- _Text to read_
==*==

NEW YORK (Reuters) - Another deflationary wave of global credit strains, heralded by the Greek debt crisis, will broadly punish riskier assets, technical analyst Robert Prechter said on Friday.
U.S. stock markets will erase their past six months of gains “in a matter of weeks,” said Prechter, president of research company Elliott Wave International, in Gainesville, Georgia and known for predicting the 1987 stock market crash.
Investors should opt for the safest possible investments, putting their money in very short-term Treasury bills or cash, he said, reiterating this long-expressed preference based on the expectation of long-term economic weakness.
Prechter maintained his call, made in January, that the dollar should continue gaining against the euro for about a year.
The euro hit a 14-month low against the dollar this week on investors’ concern about the crisis in Greece and some other heavily indebted European countries.
In a telephone interview with Reuters, Prechter also predicted a “dramatic widening” of U.S. corporate bond yield spreads over Treasuries, which he said has already started.

==*==

- _Data rows_
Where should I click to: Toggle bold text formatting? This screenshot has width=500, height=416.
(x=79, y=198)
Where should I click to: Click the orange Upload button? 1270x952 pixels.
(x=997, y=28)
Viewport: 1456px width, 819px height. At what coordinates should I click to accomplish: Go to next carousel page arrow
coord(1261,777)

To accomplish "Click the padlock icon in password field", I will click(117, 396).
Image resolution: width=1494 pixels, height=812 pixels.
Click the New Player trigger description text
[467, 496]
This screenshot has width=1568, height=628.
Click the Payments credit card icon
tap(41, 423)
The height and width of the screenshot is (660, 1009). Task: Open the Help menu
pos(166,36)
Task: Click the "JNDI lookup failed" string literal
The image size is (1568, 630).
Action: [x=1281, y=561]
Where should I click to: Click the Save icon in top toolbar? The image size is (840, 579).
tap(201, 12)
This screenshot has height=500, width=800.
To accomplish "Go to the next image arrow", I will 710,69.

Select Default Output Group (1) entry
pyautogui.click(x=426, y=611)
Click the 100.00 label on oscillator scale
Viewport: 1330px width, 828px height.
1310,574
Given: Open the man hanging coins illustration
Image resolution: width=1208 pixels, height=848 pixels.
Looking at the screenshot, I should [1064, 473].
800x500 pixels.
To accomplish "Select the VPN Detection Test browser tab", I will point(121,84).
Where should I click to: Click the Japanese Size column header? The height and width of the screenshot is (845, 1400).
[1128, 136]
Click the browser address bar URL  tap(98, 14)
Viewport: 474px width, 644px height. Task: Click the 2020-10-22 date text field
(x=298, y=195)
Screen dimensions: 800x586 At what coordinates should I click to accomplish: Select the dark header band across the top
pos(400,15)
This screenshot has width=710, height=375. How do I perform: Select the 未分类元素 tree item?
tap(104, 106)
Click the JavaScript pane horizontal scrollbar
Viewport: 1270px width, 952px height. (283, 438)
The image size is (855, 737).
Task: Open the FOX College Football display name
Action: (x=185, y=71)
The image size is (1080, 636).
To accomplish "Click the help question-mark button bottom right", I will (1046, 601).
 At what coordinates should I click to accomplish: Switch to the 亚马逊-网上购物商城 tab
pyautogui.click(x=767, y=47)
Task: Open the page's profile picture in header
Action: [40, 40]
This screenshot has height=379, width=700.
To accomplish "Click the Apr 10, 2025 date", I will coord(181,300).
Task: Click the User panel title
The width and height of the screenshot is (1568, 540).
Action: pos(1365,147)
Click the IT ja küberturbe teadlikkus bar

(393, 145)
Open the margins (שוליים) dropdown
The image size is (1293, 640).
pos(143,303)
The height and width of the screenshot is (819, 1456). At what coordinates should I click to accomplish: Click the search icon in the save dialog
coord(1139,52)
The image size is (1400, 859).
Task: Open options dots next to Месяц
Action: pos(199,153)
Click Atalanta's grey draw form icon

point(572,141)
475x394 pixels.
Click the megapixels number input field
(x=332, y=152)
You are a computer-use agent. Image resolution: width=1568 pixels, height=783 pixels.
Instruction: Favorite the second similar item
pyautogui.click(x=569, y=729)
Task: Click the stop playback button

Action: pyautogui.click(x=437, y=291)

==*==

- _Directions_
In the article about Robert Prechter's market forecast, where does Prechter say investors should put their money?

- _Solved problem_
In very short-term Treasury bills or cash.